Locate the lines of the listing below that hold "Carton", then copy each of them.

______

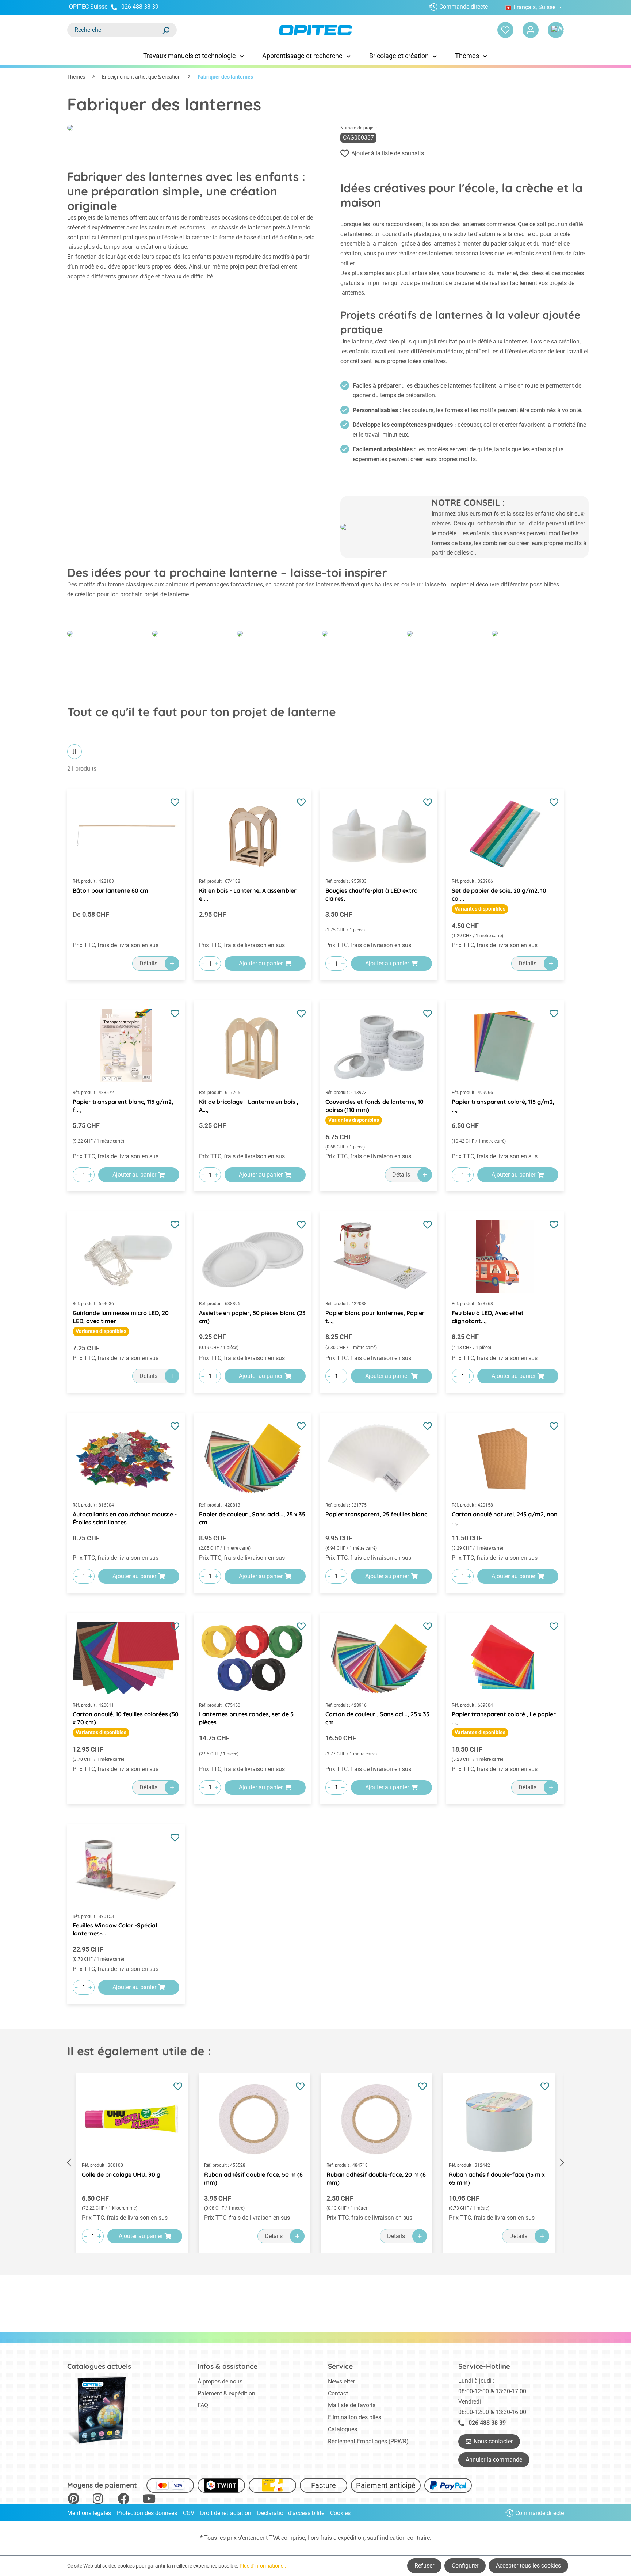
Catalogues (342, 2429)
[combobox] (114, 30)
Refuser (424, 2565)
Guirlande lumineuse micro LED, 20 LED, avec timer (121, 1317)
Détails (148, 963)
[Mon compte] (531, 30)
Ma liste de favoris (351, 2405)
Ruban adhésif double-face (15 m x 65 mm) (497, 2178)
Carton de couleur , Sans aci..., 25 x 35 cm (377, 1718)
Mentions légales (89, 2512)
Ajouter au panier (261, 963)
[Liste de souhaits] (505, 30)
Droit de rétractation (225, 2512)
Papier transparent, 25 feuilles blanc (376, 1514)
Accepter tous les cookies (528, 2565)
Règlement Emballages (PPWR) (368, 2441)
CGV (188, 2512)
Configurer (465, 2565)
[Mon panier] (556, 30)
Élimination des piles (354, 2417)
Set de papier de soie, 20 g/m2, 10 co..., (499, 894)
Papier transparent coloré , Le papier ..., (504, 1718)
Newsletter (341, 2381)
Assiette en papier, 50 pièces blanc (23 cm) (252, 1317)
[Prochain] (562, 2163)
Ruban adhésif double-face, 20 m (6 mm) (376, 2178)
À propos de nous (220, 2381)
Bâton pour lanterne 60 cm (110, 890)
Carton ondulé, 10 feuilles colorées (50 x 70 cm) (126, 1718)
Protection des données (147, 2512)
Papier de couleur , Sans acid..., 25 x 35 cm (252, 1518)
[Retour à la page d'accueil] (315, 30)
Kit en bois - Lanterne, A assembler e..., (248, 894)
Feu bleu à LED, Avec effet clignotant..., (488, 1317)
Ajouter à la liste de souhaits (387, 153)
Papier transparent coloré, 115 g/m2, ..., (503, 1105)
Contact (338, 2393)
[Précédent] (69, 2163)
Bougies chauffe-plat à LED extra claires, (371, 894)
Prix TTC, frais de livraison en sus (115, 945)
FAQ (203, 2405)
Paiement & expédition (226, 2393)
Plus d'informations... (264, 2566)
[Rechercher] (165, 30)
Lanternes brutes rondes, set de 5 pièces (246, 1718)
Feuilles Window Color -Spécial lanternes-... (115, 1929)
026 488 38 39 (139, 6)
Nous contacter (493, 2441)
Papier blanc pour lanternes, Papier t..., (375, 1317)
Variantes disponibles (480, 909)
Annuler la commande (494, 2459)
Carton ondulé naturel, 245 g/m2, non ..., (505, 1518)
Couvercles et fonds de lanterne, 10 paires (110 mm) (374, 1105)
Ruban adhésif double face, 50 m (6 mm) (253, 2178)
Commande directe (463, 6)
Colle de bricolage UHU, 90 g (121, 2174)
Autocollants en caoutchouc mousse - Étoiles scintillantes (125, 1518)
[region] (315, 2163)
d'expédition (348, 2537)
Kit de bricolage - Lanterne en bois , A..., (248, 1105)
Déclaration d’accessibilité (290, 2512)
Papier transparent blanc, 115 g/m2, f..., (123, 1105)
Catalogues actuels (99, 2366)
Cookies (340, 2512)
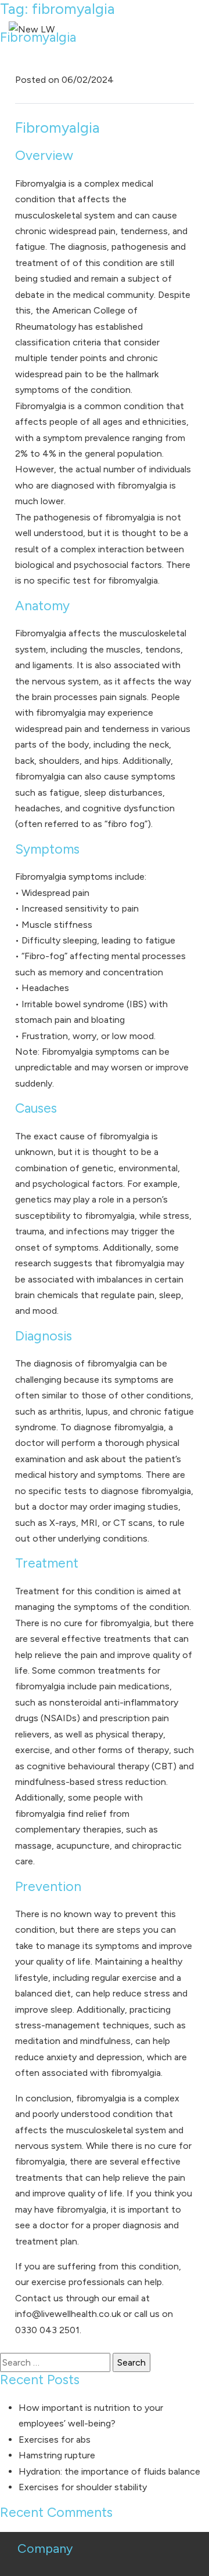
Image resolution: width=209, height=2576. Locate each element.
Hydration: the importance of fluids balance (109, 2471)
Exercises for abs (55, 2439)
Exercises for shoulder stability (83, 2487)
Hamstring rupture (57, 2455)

______

- Problem solution:
Carton de couleur , Sans aci..., 25 x 35 cm (377, 1718)
Carton ondulé, 10 feuilles colorées (50 x 70 cm) (126, 1718)
Carton ondulé naturel, 245 g/m2, non ..., (505, 1518)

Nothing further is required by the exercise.